Milliken and segmental conductors (used above 1 000 mm² to cut skin-effect losses) are now explicitly recognised as Class 2 variants provided each sector meets the strand rule.
| Nominal area (mm²) | Class 1/2 (Ω /km) | Class 5 (Ω /km) | Class 6 (Ω /km) |
| 1.5 | 12.1 | 13.3 | 13.7 |
| 10 | 1.83 | 1.91 | 1.94 |
| 120 | 0.153 | 0.158 | 0.161 |
Values factor in strand lay-length and contact resistance; manufacturers must not exceed them after compaction or tinning.
Why it matters:
| Material | Resistivity ρ (20 °C) | Notes |
| Annealed copper | 1.724 µΩ cm (the reference) | Preferred for class 5/6 because of ductility. |
| Tinned copper | +2 % resistance allowance | Tin eases soldering and slows corrosion in LSZH cables. |
| Aluminium (1xxx) | 2.826 µΩ cm | 48 % lighter than Cu; needs larger cross-section. |
| Al-Mg-Si alloy | 3.086 µΩ cm (tightened in 2023) | Higher strength for overhead style cores in hybrid cables. |
| Clause | Test | Acceptance criteria |
| 6.2 | Number & diameter of wires | Micrometer on 10 % sample strands; each Ø within +/- 3 %. |
| 6.4 | Overall conductor diameter | Within ±5 % of tabulated max. |
| 7.2 | d.c. resistance | ≤ table value after any compaction & heat treatment. |
| 7.3 | Tensile test on individual wires | Cu: ≥ 200 MPa Rm; Al: ≥ 125 MPa. |
| 7.4 | Elongation | Cu ≥ 20 % (1 & 2); Cu ≥ 15 % (5 & 6); Al ≥ 4 %. |
| 7.5 | Hot set (for tinned copper) | ≤ 10 % set at 150 °C, 20 N cm-². |
Factories run routine resistance checks on every reel, while tensile/elongation are sample tests per production lot.

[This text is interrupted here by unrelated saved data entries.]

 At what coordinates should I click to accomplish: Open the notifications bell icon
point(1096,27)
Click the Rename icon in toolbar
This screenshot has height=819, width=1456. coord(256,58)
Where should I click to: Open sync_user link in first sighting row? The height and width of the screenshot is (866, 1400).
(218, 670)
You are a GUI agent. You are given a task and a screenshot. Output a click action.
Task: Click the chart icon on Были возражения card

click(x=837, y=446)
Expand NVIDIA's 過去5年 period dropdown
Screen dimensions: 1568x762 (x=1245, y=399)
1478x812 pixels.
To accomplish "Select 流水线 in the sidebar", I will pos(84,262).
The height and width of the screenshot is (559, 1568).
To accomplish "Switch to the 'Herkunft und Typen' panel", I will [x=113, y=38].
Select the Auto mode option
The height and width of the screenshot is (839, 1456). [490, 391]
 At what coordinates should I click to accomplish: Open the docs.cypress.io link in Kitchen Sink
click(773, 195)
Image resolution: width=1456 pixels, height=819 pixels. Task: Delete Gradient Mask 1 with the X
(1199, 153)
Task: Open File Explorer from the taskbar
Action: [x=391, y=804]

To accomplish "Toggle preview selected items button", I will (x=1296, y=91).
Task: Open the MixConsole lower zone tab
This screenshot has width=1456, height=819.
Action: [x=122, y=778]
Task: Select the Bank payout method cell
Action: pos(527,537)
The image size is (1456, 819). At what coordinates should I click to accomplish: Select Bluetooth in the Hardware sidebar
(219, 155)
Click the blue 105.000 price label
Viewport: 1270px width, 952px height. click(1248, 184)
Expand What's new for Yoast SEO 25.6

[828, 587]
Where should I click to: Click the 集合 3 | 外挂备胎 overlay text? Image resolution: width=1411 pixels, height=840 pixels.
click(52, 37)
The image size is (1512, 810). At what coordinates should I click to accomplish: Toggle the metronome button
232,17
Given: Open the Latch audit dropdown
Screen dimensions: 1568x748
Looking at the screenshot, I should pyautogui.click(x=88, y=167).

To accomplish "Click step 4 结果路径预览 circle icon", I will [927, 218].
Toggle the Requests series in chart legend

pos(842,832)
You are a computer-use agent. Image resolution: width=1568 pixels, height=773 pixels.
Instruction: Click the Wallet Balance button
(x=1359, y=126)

| IEC size (mm²) | Nearest AWG | Resistance Cu Ω/km (IEC) | Difference vs IEC limit |
| 2.5 | 14 | 7.35 |
AWG table gives 8.29 Ω/km → worse (⚠ higher loss) |
| 16 | 6 | 1.15 | AWG 6 = 1.31 Ω/km → still higher |
| 95 | 3/0 | 0.193 | AWG 3/0 = 0.206 Ω/km → close |
Yes, the standard allows mixed classes provided each core meets its own resistance row and overall lay remains symmetrical.
Tin adds ≈ 2 % resistance—already factored into the tinned-copper rows—so derating is not required if tables are met.
IEC 60228 sets maximum resistance; compaction is optional unless another standard (e.g., IEC 60502 for 35 kV) requires it to control electric-field stress.